Despite his dietary habits, Sichta’s professional resume is filled with success in Hollywood. After receiving a degree in cinema, he came to Los Angeles and was hired by Warner Bros. Animation, where he worked from 2003 to 2008.
He was the director/screenwriter/producer for six Scooby Doo animated movies and he received the Humanitas Prize for Excellence in Children’s Animation for television.
He moved to Dreamworks/Wildbrain with the “How to Train Your Dragon” television series for a year, then became a producer for Genao Productions for a year before moving to Disney.
Sichta led a group of 14 people, but his body was falling apart. “I spent a lot of time sitting down driving back and forth between Burbank and Malibu. I was under a lot of stress,” he said. “I’ve always had a fair amount of energy, but I hit a wall.”
He said he knew there was something wrong and went to his doctor who told him about the book “The Inner Game of Stress.” (The book talks about the management of everyday stress including personal, professional, financial and physical.)
“I had battled depression, my sleep wasn’t good, I exercised some — and I looked at my diet,” Sichta said, thinking to himself, “There must be something I can do.”
He said he knew that bodies respond quickly to whatever we put in them, and then “I discovered something phenomenal – mitochondria.”
This tiny organelle is found in every cell and is responsible for taking nutrients from the cell, breaking them down and turning them into energy. “It is the powerhouse source of energy in our cells,” Sichta said. “Depending on what we eat determines how hard it is for our body to turn it into energy.”
He did more research and discovered that between the ages of 30 and 70, an individual will lose 50 percent of the mitochondrial efficiency energy.
“I left Disney [2017] and wanted to create media around this topic [beneficial foods],” said Sichta, who graduated with his master’s degree in business from Pepperdine’s University’s Graziadio School of Business Management in 2018.
“The body breaks down healthy foods more easily,” he said, noting that kale, spinach, fish, nuts, seeds, olive oils and grass-fed beef and butter, which include Omega 3 and Omega 6 oils, are especially beneficial. “Gut health is important for overall health.”
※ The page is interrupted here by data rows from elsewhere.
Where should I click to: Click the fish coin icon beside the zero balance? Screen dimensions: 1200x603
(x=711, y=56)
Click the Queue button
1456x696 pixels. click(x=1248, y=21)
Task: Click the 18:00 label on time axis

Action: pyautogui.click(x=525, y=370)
“Pesticides [GMO’s are sprayed with pesticides] affect the bacteria ‘forest’ in your gut – and when that flora is destroyed, it can produce a leaky gut,” Sichta said.
Asked about probiotics, he said: “Think about it. You buy a product that is supposed to be refrigerated and the next thing you do is you put it in the ‘torture chamber’ called your stomach, which is about 100 degrees and filled with acids.”
Sichta started eating foods that are digested more easily (“Fiber works like mulch”) and stopped eating foods that were processed and high in trans fats.
“I woke up to what was happening to me,” he said, “and decided to take it one step further.”
He has since written and produced six animated videos–“How to Eat Food that Make you Happy”–that simplify and help people understand and rethink food and nutrition.
The videos are three to four minutes long and given Sichta’s background, colorful and highly entertaining.